2. The Israeli center-left seems bereft at the moment. They perceive themselves as lacking leaders. Netanyahu faces stronger threats from the right than from the left. No politician can get away with advocating a policy based on trust and confidence in Palestinian leaders.

3. My center-left friends, who were enthusiastic about Obama in 2008, feel very differently now. I think that on a scale of 1 to 10, where I might rate his foreign policy as about 4, they seem to rate it lower than 2. They believe that Europeans are similarly disillusioned with Obama. I have no first-hand evidence for or against that.

4. They don’t know what to make of U.S. politics. Israelis whose sympathies lie with Democrats have trouble grasping Hillary Clinton’s struggles. Those who align with Republicans cannot grasp what has happened to establishment candidates there. I cited Martin Gurri frequently.

5. On security, I never felt danger, nor did I sense an increased presence of guards.

6. What will Israeli Arabs do? There is a case for saying that rationally they are fortunate to be living in Israel, and polls show that close to half feel that way. In the Haifa area, there are middle-class Arab families moving into Jewish neighborhoods. But I would guess that ethnic identity and resentment are potentially strong.

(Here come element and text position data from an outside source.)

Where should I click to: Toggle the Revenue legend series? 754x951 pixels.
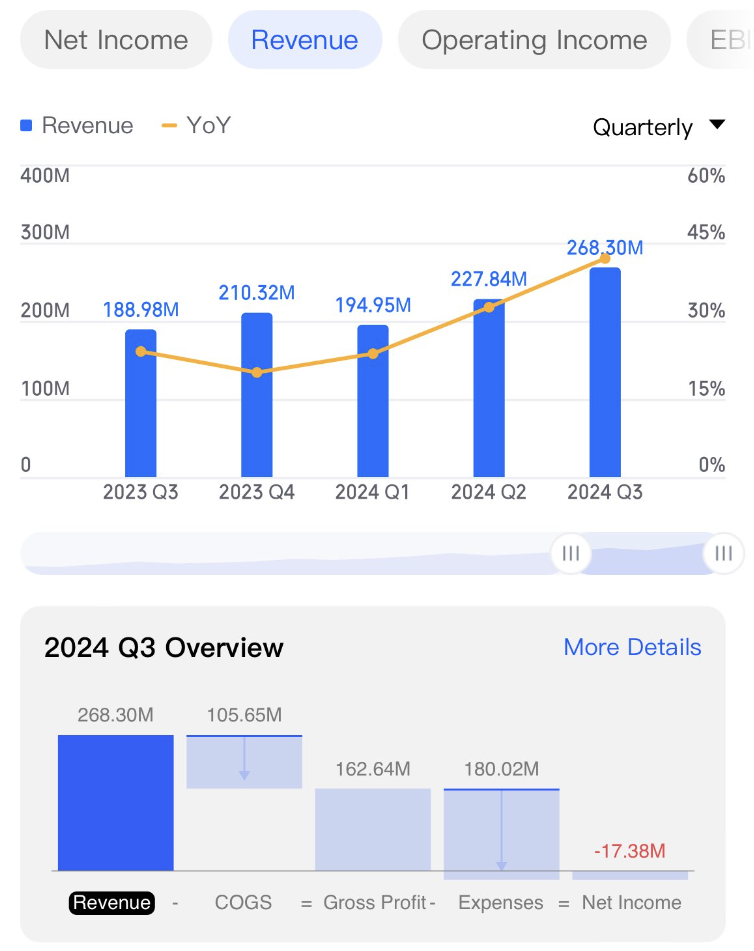(x=77, y=126)
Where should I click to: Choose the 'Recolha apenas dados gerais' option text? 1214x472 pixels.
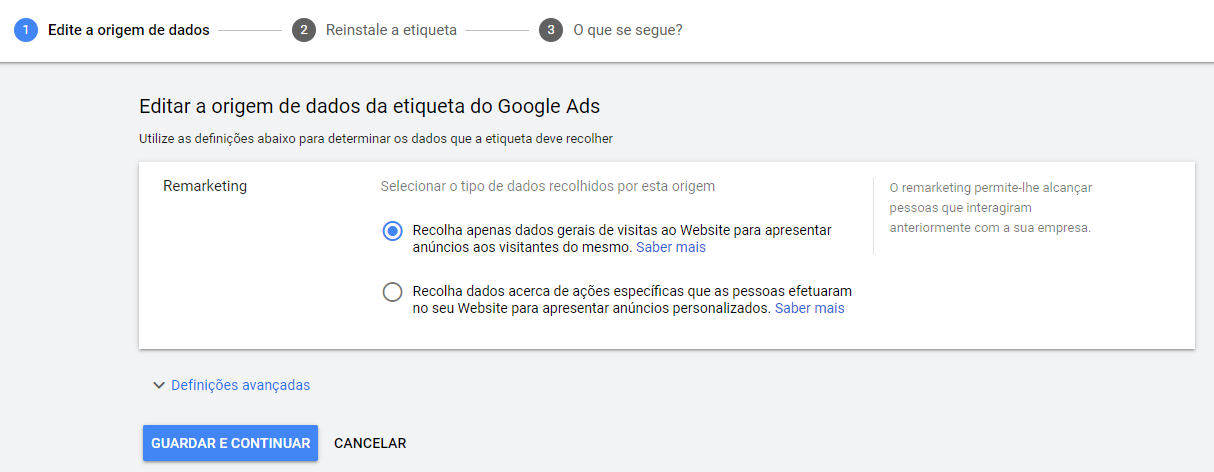(621, 238)
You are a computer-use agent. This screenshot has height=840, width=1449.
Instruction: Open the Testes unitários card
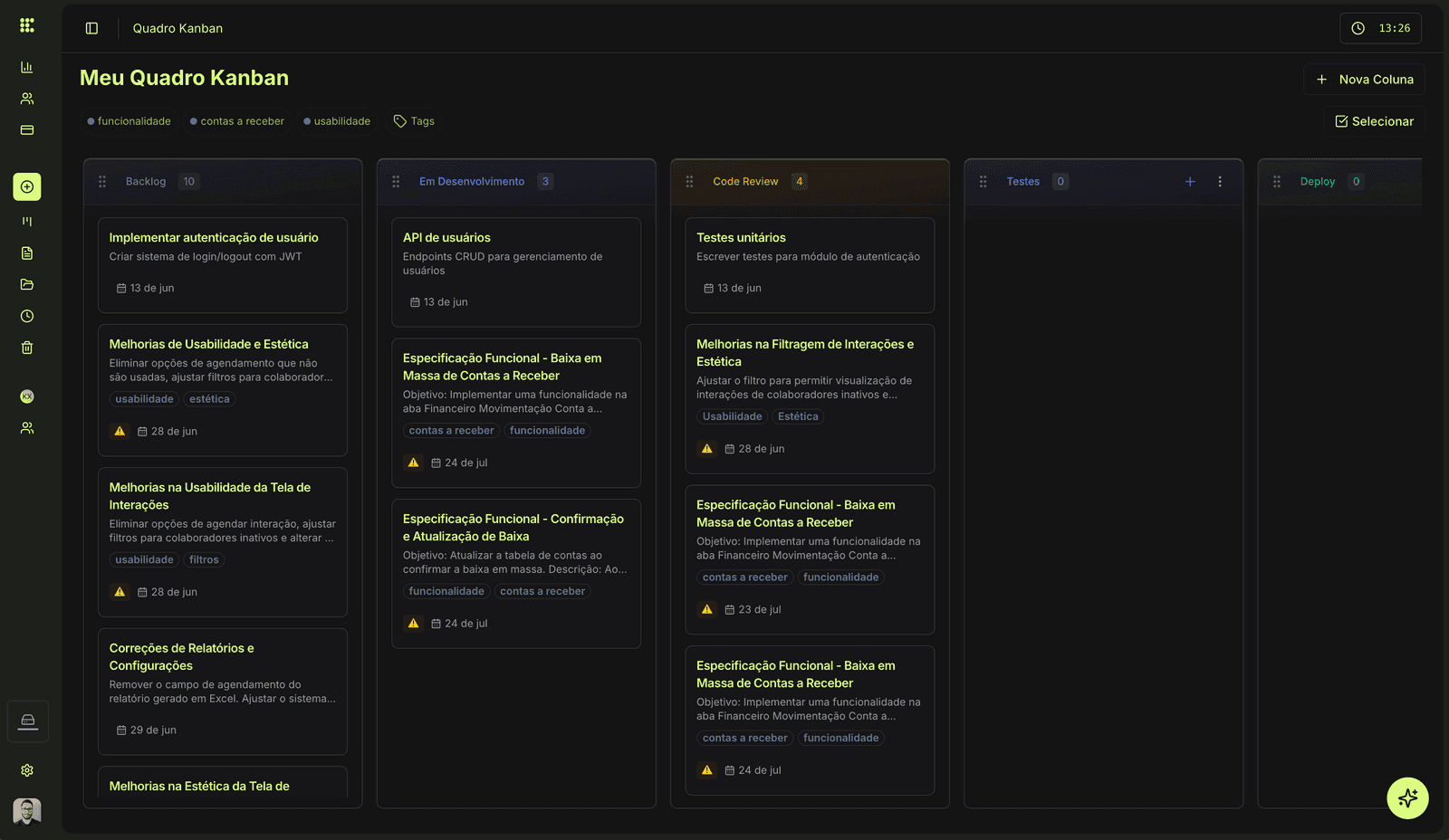pos(809,264)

The Quotable James Bartholomew

He writes,

It’s noticeable how often virtue signalling consists of saying you hate things. It is camouflage. The emphasis on hate distracts from the fact you are really saying how good you are. If you were frank and said, ‘I care about the environment more than most people do’ or ‘I care about the poor more than others’, your vanity and self-aggrandisement would be obvious, as it is with Whole Foods. Anger and outrage disguise your boastfulness.

I think this is spot on. It may help explain some of the anger in political discussions.